— BEGIN Supplied records —
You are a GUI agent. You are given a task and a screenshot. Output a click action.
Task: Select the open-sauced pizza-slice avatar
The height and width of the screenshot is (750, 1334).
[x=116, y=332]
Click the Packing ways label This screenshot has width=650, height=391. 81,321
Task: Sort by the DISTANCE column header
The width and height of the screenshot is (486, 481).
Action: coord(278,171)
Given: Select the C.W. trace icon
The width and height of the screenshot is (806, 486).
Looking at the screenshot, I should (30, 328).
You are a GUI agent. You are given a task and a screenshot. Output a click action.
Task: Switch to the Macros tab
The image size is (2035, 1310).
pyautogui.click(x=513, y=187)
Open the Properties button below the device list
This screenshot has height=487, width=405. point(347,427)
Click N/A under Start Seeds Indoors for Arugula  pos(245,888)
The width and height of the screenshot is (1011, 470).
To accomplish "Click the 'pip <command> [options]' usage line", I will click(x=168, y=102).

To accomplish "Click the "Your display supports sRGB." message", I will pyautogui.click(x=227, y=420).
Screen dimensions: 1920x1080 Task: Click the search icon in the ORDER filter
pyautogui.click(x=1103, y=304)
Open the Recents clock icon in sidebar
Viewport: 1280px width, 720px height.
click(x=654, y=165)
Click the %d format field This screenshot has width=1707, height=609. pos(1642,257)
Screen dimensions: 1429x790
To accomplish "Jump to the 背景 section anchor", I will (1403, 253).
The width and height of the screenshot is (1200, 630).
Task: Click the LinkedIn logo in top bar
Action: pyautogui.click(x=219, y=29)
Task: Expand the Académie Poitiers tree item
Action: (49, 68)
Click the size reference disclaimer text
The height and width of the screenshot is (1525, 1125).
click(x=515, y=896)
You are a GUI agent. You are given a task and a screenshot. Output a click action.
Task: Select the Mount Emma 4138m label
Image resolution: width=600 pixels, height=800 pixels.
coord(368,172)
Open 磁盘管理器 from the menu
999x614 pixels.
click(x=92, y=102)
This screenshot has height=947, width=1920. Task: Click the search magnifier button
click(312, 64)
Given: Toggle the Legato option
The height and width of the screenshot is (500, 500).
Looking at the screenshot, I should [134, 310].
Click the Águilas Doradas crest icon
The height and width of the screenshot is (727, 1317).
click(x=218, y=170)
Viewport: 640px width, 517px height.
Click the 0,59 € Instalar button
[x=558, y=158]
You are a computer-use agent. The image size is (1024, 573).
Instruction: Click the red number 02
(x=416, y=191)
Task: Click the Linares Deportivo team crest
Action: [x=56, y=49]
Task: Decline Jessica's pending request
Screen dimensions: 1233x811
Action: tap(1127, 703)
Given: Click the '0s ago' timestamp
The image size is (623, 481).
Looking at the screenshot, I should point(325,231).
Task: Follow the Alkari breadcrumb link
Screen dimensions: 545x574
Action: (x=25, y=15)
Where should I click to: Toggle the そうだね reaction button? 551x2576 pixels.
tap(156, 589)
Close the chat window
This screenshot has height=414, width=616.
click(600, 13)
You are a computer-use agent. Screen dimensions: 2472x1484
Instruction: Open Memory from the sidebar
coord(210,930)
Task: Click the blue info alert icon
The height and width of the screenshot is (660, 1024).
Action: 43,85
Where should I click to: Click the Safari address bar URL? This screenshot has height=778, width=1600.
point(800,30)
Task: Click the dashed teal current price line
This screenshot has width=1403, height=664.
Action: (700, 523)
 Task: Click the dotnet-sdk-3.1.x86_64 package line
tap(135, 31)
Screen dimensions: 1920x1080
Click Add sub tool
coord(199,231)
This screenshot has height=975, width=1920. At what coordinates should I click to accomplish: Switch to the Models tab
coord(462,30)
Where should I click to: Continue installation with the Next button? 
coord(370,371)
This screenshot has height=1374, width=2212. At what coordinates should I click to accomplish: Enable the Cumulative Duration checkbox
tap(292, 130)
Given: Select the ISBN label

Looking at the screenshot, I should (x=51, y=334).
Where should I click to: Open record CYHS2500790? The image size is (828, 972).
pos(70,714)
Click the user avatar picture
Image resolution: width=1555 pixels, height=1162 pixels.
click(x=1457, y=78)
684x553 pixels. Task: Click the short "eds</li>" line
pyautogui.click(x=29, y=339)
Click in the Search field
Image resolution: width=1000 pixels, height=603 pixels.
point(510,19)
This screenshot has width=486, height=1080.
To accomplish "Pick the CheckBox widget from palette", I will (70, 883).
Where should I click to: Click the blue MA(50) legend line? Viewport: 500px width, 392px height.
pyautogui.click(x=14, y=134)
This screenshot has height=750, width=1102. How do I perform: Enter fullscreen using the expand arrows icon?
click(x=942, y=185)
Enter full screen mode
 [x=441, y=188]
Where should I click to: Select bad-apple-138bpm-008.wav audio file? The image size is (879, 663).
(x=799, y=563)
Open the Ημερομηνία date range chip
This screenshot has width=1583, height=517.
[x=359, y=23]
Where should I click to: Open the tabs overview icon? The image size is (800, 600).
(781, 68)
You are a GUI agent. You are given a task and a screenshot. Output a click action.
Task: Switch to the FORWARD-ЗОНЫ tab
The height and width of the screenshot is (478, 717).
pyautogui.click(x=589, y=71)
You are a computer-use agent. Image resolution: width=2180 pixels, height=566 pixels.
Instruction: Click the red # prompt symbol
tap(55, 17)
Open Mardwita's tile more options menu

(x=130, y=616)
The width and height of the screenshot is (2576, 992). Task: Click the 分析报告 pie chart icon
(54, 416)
— END Supplied records —
> **Goal**:
Arrange the records above, from the line with "You are a computer-use agent. Screen" up to and including the line with "Looking at the screenshot, I should (x=51, y=334).", as a Markdown table with the columns Row and Record line. Number each row and omit blank lines.

> **Response**:
| Row | Record line |
|---|---|
| 1 | You are a computer-use agent. Screen dimensions: 2472x1484 |
| 2 | Instruction: Open Memory from the sidebar |
| 3 | coord(210,930) |
| 4 | Task: Click the blue info alert icon |
| 5 | The height and width of the screenshot is (660, 1024). |
| 6 | Action: 43,85 |
| 7 | Where should I click to: Click the Safari address bar URL? This screenshot has height=778, width=1600. |
| 8 | point(800,30) |
| 9 | Task: Click the dashed teal current price line |
| 10 | This screenshot has width=1403, height=664. |
| 11 | Action: (700, 523) |
| 12 |  Task: Click the dotnet-sdk-3.1.x86_64 package line |
| 13 | tap(135, 31) |
| 14 | Screen dimensions: 1920x1080 |
| 15 | Click Add sub tool |
| 16 | coord(199,231) |
| 17 | This screenshot has height=975, width=1920. At what coordinates should I click to accomplish: Switch to the Models tab |
| 18 | coord(462,30) |
| 19 | Where should I click to: Continue installation with the Next button?  |
| 20 | coord(370,371) |
| 21 | This screenshot has height=1374, width=2212. At what coordinates should I click to accomplish: Enable the Cumulative Duration checkbox |
| 22 | tap(292, 130) |
| 23 | Given: Select the ISBN label |
| 24 | Looking at the screenshot, I should (x=51, y=334). |